Eine lettische Menschenrechtsgruppe bereitet derzeit eine Beschwerde gegen einen anderen in Deutschland ansässigen Flüchtling, Hadi, 26, aus dem Jemen vor, der Euronews erzählte, dass lettische Wachen ihn geschlagen, ihm heftig auf den Kopf geschlagen und ihn mit einem Elektrostock geschockt hätten. Hadi, der aufgrund seines laufenden Asylverfahrens in Deutschland die Verwendung eines Pseudonyms beantragt hat, fordert nicht nur eine Entschädigung für die gegen ihn begangenen Verbrechen, sondern möchte auch, dass seine Erfahrung ein warnendes Beispiel ist.

„Rechtlich gesehen möchte ich diese Beschwerde [to ensure] dass nach mir kein Mensch mehr zu Schaden kommt“, sagte er gegenüber Euronews.

„Die Regierung hat Angst vor mir“

Obwohl Matjuschtschenkow sagte, dass die Erfolgsaussichten für Migrantenfälle wie diesen beim EGMR beträchtlich sein könnten, kann man das nicht von Beschwerden innerhalb des lettischen Systems sagen.

„Aus der Art und Weise, wie es auf nationaler Ebene untersucht wurde, scheint es, dass die Behörden nicht bereit sind, solche Beschwerden ordnungsgemäß zu untersuchen“, sagte er und verwies auf Sompares anfängliches Beschwerdeverfahren. „In der Antwort auf seine Beschwerde identifizierten sie eine Person, die den Beschwerdeführer angeblich geschlagen hatte, und befragten diese Person. Dieser Sicherheitsbeamte sagte, er habe diese Person nicht geschlagen, und dies war im Grunde das Ende der Ermittlungen.“

Die lettische Regierung, einschließlich des lettischen Staatsgrenzschutzes, hat zuvor jegliche Behauptungen über Missbrauch und Folter durch Migranten zurückgewiesen. Zum Zeitpunkt des Verfassens dieses Artikels standen der lettische Staatsgrenzschutz sowie das Büro für innere Sicherheit und die Staatsanwaltschaft des Landes, die sich mit Rechtsbeschwerden von Personen befassen, die die Grenze überqueren, für eine Stellungnahme jedoch nicht zur Verfügung.
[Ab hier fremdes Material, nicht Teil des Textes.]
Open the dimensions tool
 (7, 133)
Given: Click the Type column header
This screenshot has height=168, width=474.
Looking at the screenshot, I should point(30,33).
Sompare, der derzeit in Lettlands Hauptstadt Riga lebt, hat nicht vor, Lettland in absehbarer Zeit zu verlassen. Während er mit seinem noch laufenden Abschiebungsverfahren und den traumatischen Misshandlungen, die er im Land erlitten hat, kämpft, spürt er, dass er bereits etwas bewirkt.

„In Lettland wird sich etwas ändern“, sagte er. „Im Moment hat die Regierung mit Sicherheit Angst vor mir.“

Obwohl Sompare von der Fähigkeit Europas, verzweifelten Menschen wie ihm zu helfen, zutiefst enttäuscht ist, sagte er, er wolle sein Universitätsstudium fortsetzen, nachdem er seinen Fall gewonnen habe, und hoffe, Arbeit bei einer Menschenrechtsorganisation für Flüchtlinge in Lettland zu finden. Bis dahin ist ihm jedoch klar, dass er einen harten Kampf führt, nicht nur um sich selbst, sondern auch um viele andere Asylbewerber, die sich in der gleichen Situation befinden.

„Ich möchte ein Vorbild für die Menschen sein [to whom] „Die lettische Regierung hat etwas Illegales getan“, sagte Sompare. „Die Dinge, die ich angefangen habe, werde ich in Lettland zu Ende bringen.